My Dad, Arnold Peyser, died in 2000 and I seem to miss him most around Christmas. A comedy writer and awfully swell guy, he made a point every year for us to go through all of the family Christmas cards together. He met a man named Bill Zuckert in 1969 who mailed Arnold holiday greetings for the next 28 years. I got a particular kick out of them because the highlight of Zuckert's cards were the poems he wrote about what he, his wife and daughter did that year. The verses were kind of corny, but always fun.

Anyway, one of the presents my wife Kathy recently got me were several CDs of classic radio broadcasts, which were all at least 50 years old. A few days after Christmas, I headed out to listen to them on the treadmill. I felt like I'd tried to find the yuletide spirit this year but it never seemed to officially materialize. I was slightly encouraged that I wasn't alone in this sentiment. A columnist (I forget who) complained that while department stores were full of holiday songs, the usual holiday movies (Christmas In Connecticut, Holiday Inn and The Bishop's Wife) for some reason weren't on TV channels in the proverbial heavy rotation.

The first CD I put on was a 1946 Christmas broadcast for Armed Forces Radio, recorded in Los Angeles and hosted by Bob Hope. His opening monologue was a hoot. But as I kept listening, I wondered if the whole show would seem quaint and distant from Christmas in general and me in particular.

One of the first guests on the show was singer Dinah Shore.
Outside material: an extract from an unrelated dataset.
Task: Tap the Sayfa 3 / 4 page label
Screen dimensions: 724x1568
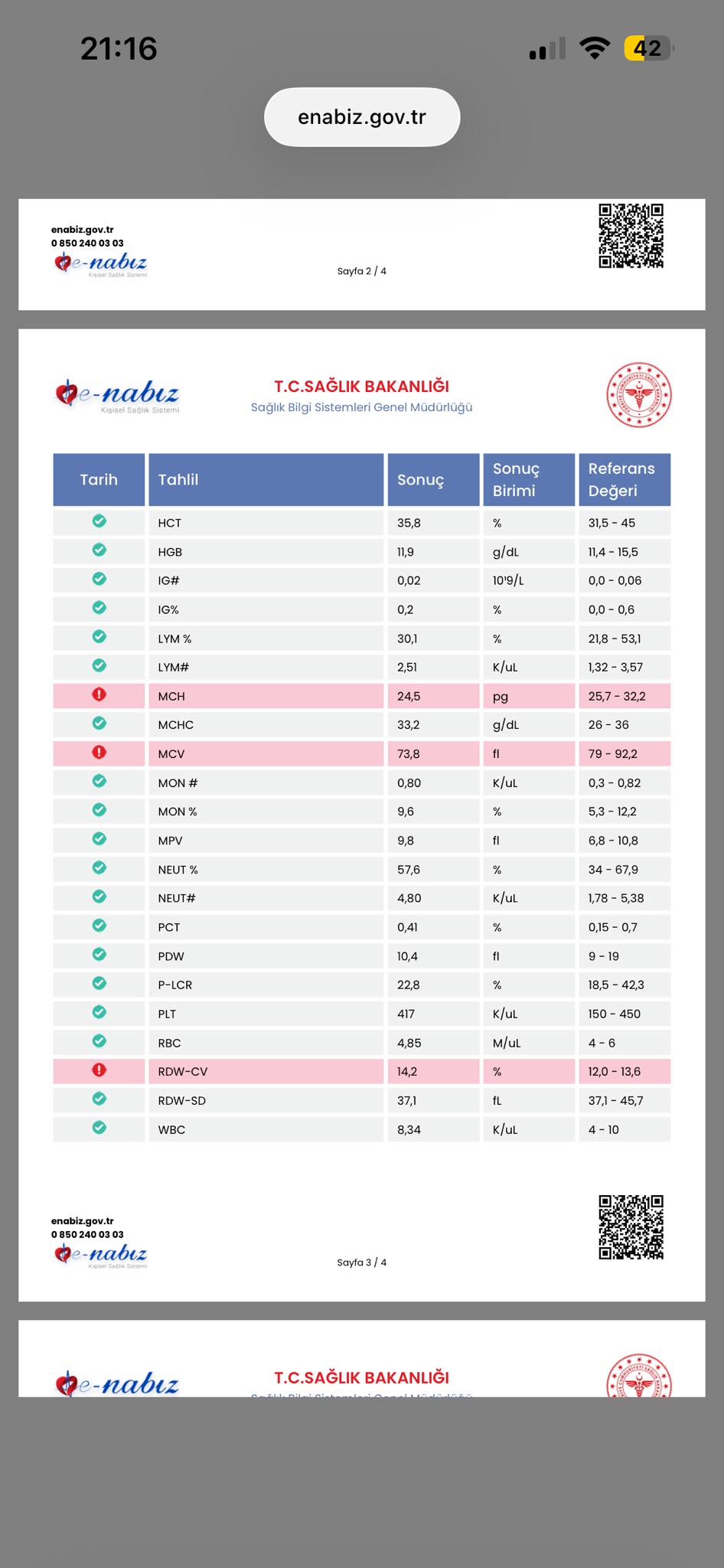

This got my attention because Arnold (that's what I called him, not Dad) was a writer on her TV variety show and that job was the reason my family left New York in 1957. I thought, Jeez, Arnold would have loved hearing this. A few guests later was Garry Moore, another top talent in the 1950s. Arnold (and my Mom, Lois Peyser) also worked on Moore's popular TV show. Another rather stunning coincidence. Later on in this radio broadcast, a fast-talking comedy bit was between Moore and Jimmy Durante. In the early 1960s, my parents wrote a star-studded TV special and Durante was one of the featured guests. I was now thinking, This is getting weird.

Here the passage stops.